*Required work*
What is the number of lines below that contain the word "Given"? Give only that number.

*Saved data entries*

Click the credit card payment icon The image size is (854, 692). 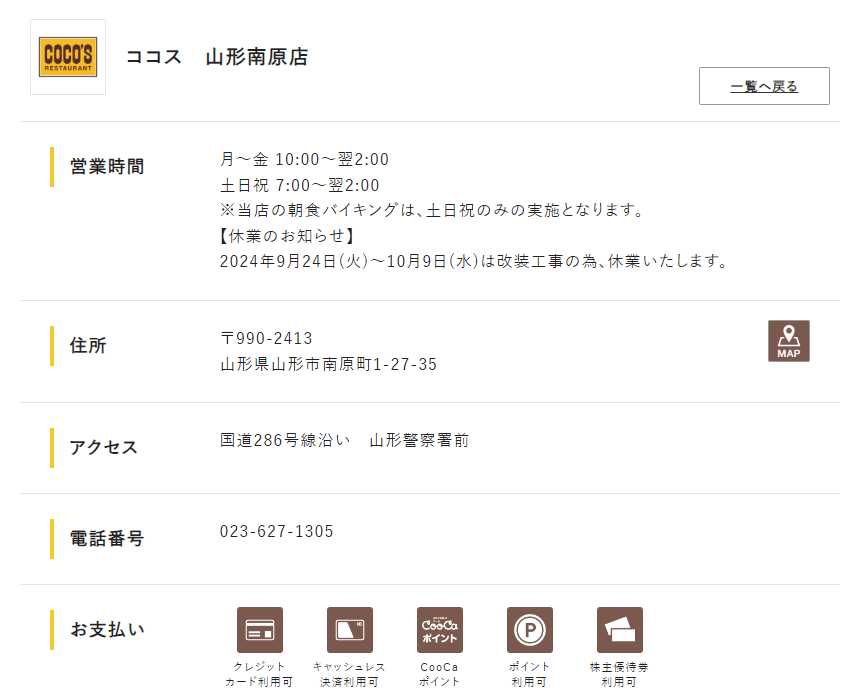(x=259, y=630)
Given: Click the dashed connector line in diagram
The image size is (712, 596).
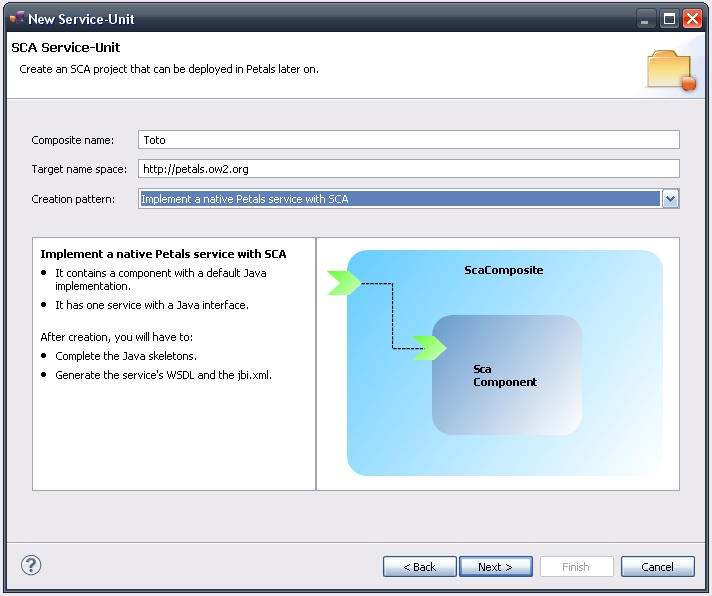Looking at the screenshot, I should 392,315.
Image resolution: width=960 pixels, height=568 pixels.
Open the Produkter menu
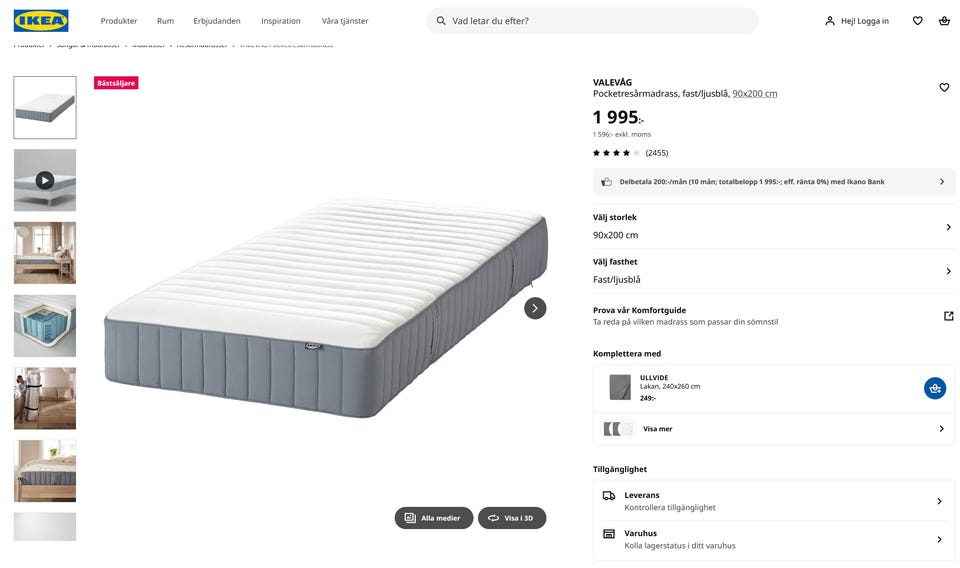click(x=119, y=21)
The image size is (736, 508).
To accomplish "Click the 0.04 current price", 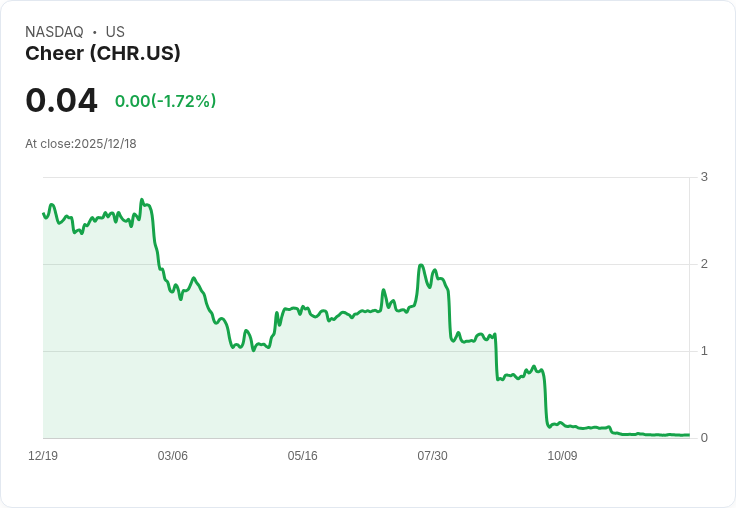I will pyautogui.click(x=61, y=101).
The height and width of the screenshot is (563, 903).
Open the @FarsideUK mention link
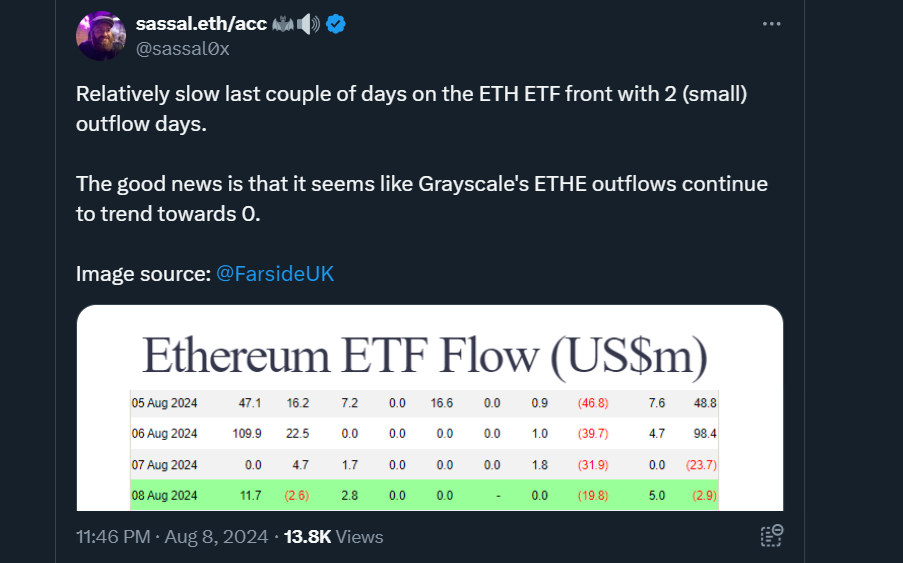[x=275, y=273]
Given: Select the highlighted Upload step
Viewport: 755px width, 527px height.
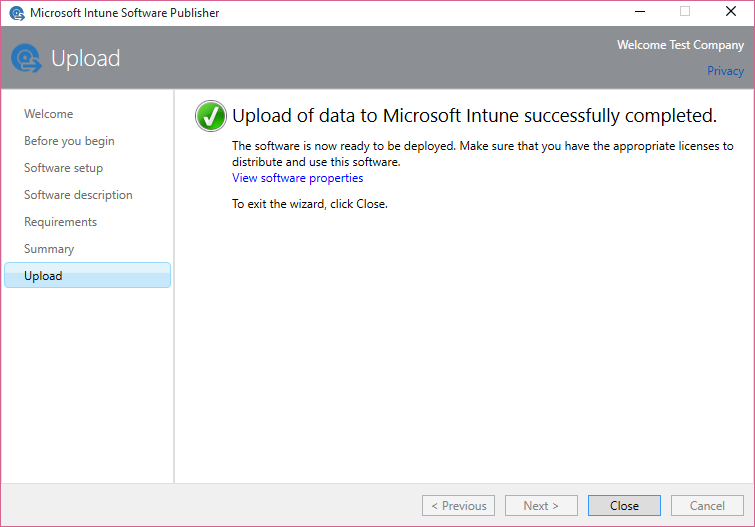Looking at the screenshot, I should tap(87, 276).
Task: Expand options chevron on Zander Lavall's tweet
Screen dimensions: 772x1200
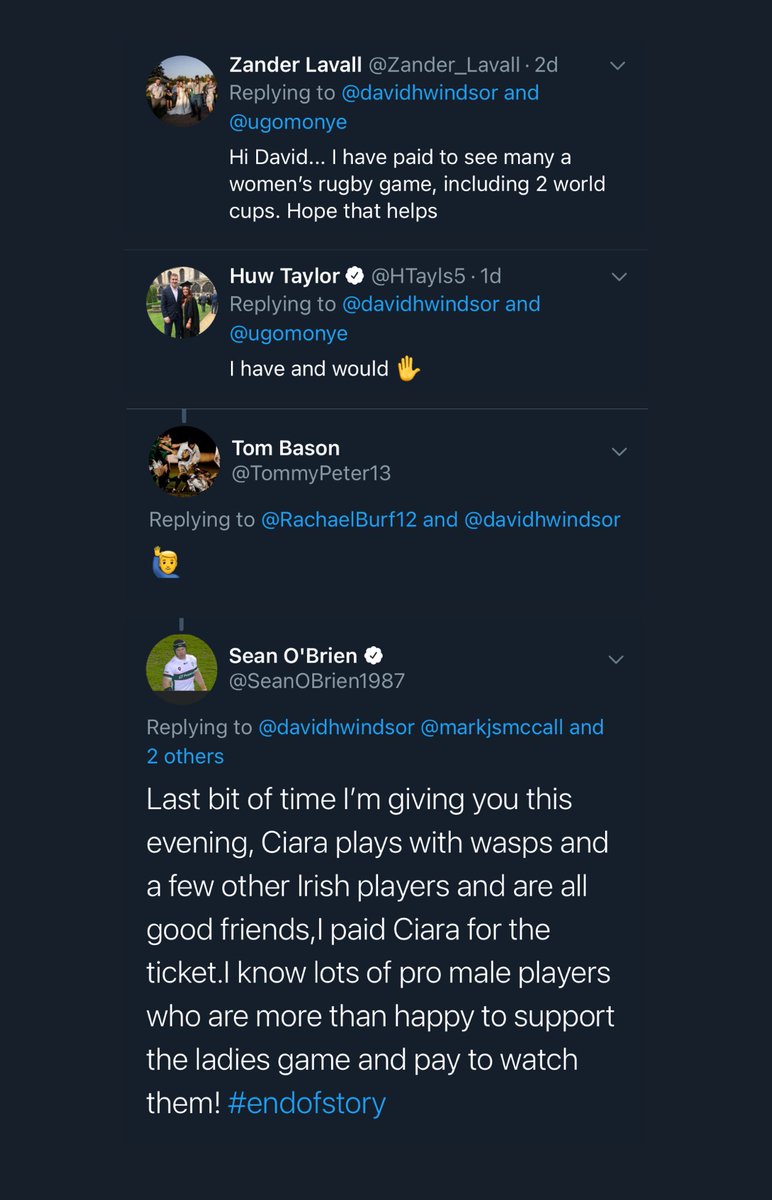Action: click(x=617, y=66)
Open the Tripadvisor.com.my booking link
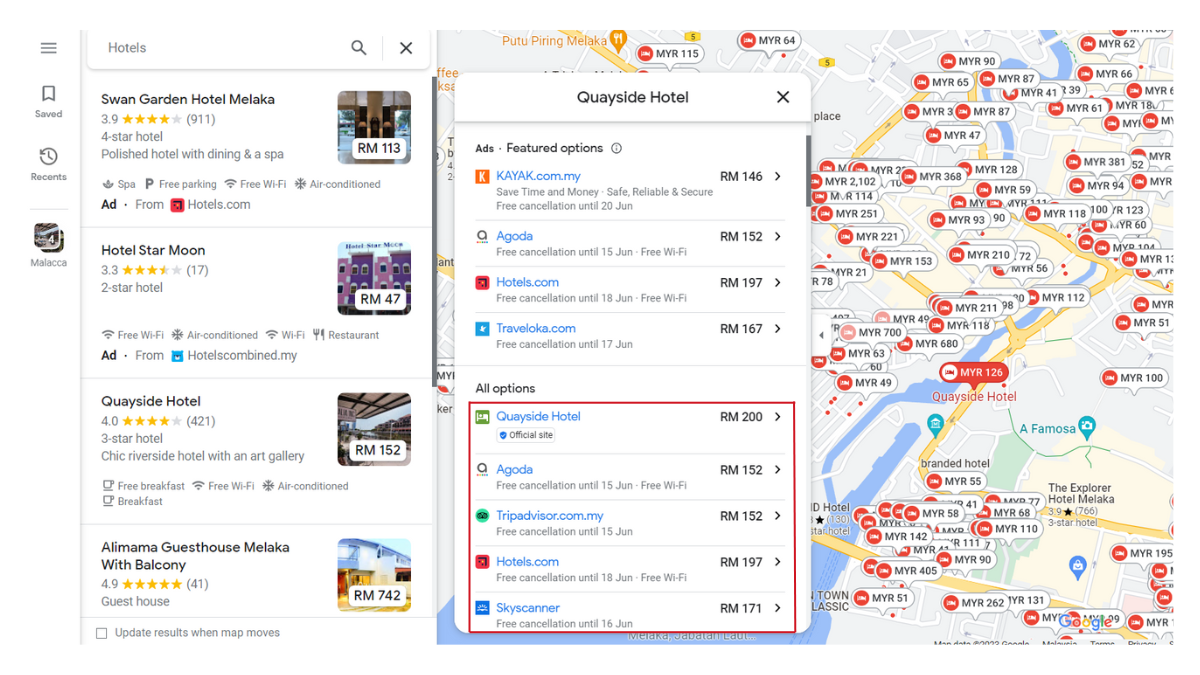This screenshot has width=1200, height=675. tap(549, 516)
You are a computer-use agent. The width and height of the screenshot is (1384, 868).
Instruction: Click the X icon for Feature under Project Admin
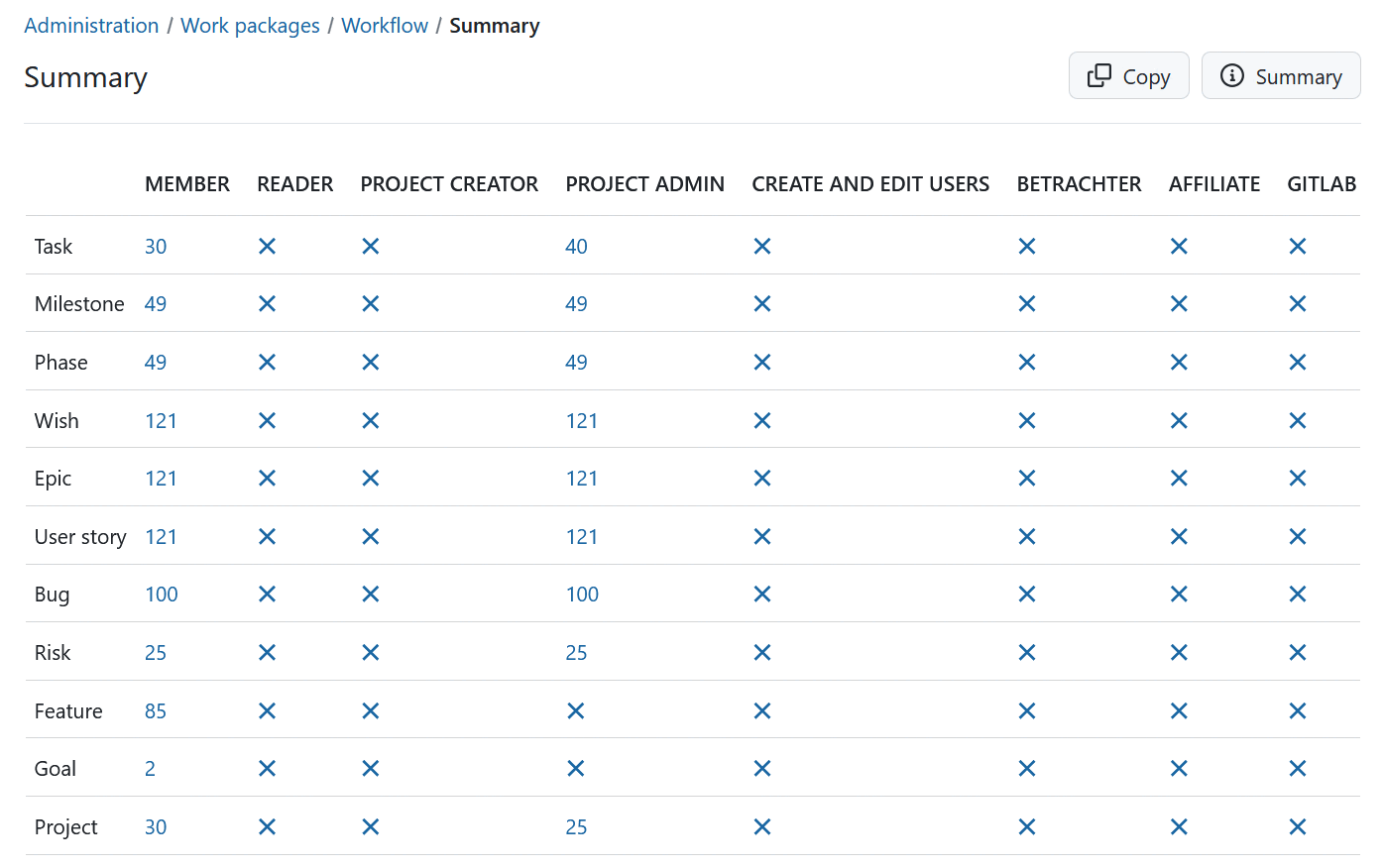pyautogui.click(x=576, y=710)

*Expected answer*
2